▶ **Task objective**: Extract from the entries below, exactly as given, only the lines from the line containing "The image size is (486, 295)." to the line containing "You are a computer-use agent. The image", both lines included.

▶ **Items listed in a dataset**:
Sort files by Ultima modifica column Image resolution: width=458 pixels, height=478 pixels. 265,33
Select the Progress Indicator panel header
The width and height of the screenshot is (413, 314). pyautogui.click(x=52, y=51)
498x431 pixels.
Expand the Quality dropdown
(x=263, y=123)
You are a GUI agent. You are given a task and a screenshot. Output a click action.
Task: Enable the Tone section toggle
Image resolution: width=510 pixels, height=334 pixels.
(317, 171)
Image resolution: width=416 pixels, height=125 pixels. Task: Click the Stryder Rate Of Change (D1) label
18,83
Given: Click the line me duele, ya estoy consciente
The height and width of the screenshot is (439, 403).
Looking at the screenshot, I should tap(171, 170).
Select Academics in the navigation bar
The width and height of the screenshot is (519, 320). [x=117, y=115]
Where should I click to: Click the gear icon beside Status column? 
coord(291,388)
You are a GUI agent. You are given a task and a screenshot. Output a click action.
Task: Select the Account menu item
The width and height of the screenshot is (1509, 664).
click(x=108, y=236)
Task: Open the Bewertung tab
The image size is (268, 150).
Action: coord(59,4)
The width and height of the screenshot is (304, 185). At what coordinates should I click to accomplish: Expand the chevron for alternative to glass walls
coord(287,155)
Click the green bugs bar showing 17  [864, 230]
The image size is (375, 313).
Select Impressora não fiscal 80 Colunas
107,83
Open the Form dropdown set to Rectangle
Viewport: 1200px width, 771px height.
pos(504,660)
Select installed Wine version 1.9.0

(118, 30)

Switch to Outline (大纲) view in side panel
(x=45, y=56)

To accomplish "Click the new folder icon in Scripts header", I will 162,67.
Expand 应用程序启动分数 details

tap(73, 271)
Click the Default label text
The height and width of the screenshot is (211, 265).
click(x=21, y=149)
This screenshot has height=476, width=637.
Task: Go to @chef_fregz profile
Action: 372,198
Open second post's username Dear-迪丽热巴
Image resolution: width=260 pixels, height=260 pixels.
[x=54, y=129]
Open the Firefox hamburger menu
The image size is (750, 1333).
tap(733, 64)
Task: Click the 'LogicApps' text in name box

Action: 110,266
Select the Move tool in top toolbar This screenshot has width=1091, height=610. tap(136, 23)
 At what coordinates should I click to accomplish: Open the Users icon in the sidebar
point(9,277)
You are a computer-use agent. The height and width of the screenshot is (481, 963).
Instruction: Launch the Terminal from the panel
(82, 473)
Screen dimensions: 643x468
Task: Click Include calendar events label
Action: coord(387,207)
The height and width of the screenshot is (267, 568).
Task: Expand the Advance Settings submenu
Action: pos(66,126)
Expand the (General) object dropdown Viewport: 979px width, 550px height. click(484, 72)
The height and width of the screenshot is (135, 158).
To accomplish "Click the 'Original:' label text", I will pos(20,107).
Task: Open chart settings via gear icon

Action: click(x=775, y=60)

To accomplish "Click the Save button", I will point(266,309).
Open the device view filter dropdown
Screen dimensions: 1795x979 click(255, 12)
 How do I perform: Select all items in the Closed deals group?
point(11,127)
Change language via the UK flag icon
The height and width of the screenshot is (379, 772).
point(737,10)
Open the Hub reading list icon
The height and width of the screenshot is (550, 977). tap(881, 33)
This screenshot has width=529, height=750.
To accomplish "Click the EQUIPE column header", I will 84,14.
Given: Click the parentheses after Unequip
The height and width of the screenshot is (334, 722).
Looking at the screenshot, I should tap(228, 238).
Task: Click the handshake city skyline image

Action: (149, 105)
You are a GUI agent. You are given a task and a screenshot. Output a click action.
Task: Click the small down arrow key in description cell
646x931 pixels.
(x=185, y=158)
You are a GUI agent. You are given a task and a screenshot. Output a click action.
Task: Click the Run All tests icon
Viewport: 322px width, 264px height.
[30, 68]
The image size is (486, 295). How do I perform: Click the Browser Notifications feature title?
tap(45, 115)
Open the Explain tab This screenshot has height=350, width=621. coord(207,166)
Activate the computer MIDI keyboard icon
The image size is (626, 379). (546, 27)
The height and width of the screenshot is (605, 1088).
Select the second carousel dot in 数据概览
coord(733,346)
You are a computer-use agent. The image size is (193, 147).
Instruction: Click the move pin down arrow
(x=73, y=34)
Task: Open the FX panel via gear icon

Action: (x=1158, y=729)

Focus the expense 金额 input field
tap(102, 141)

▶ **Task solution**:
The image size is (486, 295). How do I perform: Click the Browser Notifications feature title?
tap(45, 115)
Open the Explain tab This screenshot has height=350, width=621. coord(207,166)
Activate the computer MIDI keyboard icon
The image size is (626, 379). (546, 27)
The height and width of the screenshot is (605, 1088).
Select the second carousel dot in 数据概览
coord(733,346)
You are a computer-use agent. The image size is (193, 147).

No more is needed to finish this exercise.